Who in their right minds voted yes on Proposition 8, the initiative that banned gay marriage in California? It's a question we keep asking ourselves as we cry into our beers and watch in horror as our country takes two steps forward while our state takes three steps back. At 6 p.m. Thursday, Dec. 4, author and historian Sherry Wolf will talk about The History of Gay Oppression and the Fight for Liberation and try to shed some light on the darkness that is Prop. 8. Wolf, author of the forthcoming book, Sexuality and Socialism: History, Politics and Theory of Gay Liberation, is the guest speaker for this month's International Socialist Organization meeting at the City Heights Rec Center, 4380 Landis St. The public is encouraged to attend. www.activistsandiego.com.
We've got it
San Diego is forever yapping at the heels of L.A. and New York in terms of its fashion scene, but from 7 to 10 p.m. Thursday, Dec. 4, the local fashion scene will be at its best for the annual art-inspired runway show at the Museum of Contemporary Art's TNT event (at the Downtown location at 1001 Kettner Blvd.). This year, artists and designers were asked to use the museum's current Human/Nature: Artists Respond to a Changing Planet exhibition to create eco-friendly clothing designs for the What Goes Around Comes Around: An Eco-Chic Fashion Show. Fresh will do the hair, and DJ Mark E Quark will make sure the models are walking to a decent beat. Exist1981, Grammatique, Sally Bee and Tib Nelson Designs are a few of the designers who'll be featured.
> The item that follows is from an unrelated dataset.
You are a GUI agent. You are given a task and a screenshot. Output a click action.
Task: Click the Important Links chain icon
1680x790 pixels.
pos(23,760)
Show up early for a good view of the show. $3 suggested donation. www.mcasd.org.
Jazz it up
Ami Silber is living proof that graduate degrees aren't worthless. She got one in literature at UCSD and another at University of Iowa. After she was done, she scored a book deal with The Toby Press for Early Bright, her debut novel about a white, Jewish jazz musician in 1940s Los Angeles. Silber will read from her book while Burnett Anderson improvises some live jazz at 6:30 p.m. Sunday, Dec. 7, at The Ink Spot, 710 13th St., Downtown. www.sandiegowriters.org, 619-284-1343.